Once, long ago, a friend of mine published a book. I was quite envious for a bit. I did not write him as often. I did not talk to him on the phone as often. I had to adjust to this change. No, he did not write a big bestseller, nor was he so well-reviewed as to make me choke. I thought upon these things with a bit of relief. Gradually, I got over it. We renewed our friendship.
A couple of years ago, I inherited some money. I was so happy because before life had been such a struggle financially. As a longtime sufferer of winter depression, I found myself practically cured. It is amazing what a bit of ease will do. I had a close friend who had been very emotionally supportive for me. She was a rock, a real handholder. Suddenly, she thought I didn't need her anymore. Oh, but I did still need her. I sensed that she was withdrawing from me and I took her out to lunch and dinner many times. I was quite willing to pick up that check. Suddenly, I had more money than she did. Actually, I was being a bit unwise. I did not initially understand her discomfort and her envy.

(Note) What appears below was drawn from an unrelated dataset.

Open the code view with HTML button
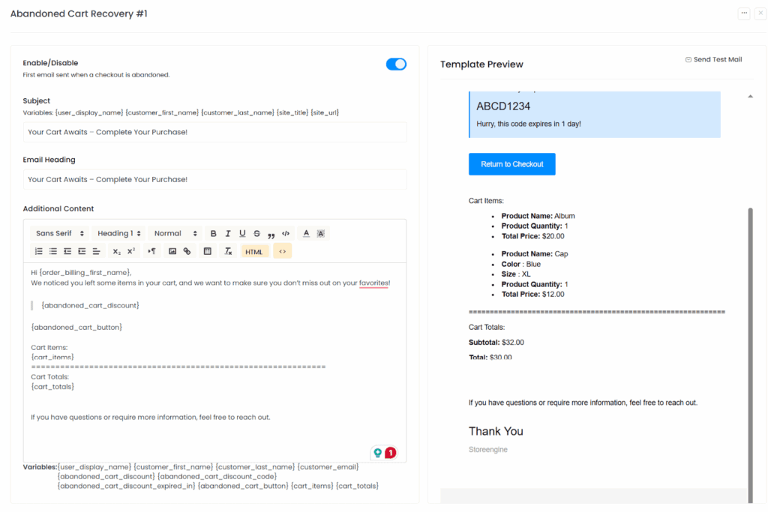The image size is (768, 512). 254,251
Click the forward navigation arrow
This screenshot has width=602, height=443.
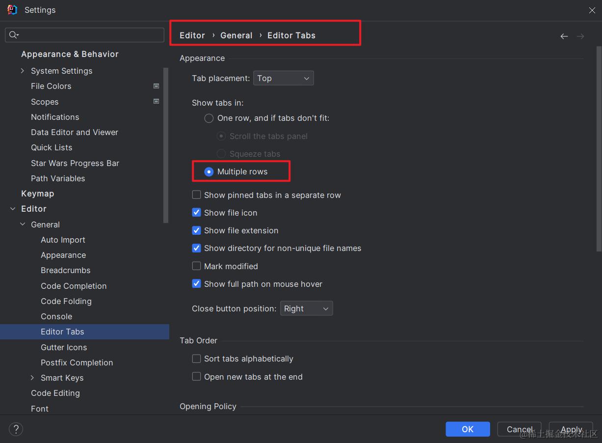580,36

People think that good life change is not stressful. This is not true. It is extremely stressful. I was scared and panicked about the sudden change in my circumstances. I don't do well with change and I needed her more than ever. I needed her to tell me that I could cope with having more money. Instead, she began to obsess about the money. She worried that I would somehow lose it or not know how to manage it. She began to catastrophize and it became stressful to be around her. I decided to move but my decision had nothing to do with her. I assumed that we would keep it touch by email or telephone. Sadly, she began to reject me. I was quite hurt. Maybe she was just relieved to get me out of her life, I thought. Like you, I cried a few tears. Good friends are hard to come by.

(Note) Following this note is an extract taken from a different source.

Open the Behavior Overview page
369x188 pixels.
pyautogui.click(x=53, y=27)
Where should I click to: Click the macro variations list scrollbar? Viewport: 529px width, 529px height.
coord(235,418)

LW, it took my friend over a year to stop acting nervous and rather hostile and to begin acting like a friend again.
You have made a big change in your life. I wish you the best in your new job. Give your neighbor a bit of time and then invite her to do something different. Take in a movie together perhaps. Be open. Be warm. Give her time. (Don't talk too much about the job!) Maybe, given time, she will come around. If she doesn't, you must accept this. Life does not remain static. Sometimes we lose people and, always, this hurts. Let go, as Cary suggests. Move on. Concentrate on doing well at work. If you don't have other social connections, make some.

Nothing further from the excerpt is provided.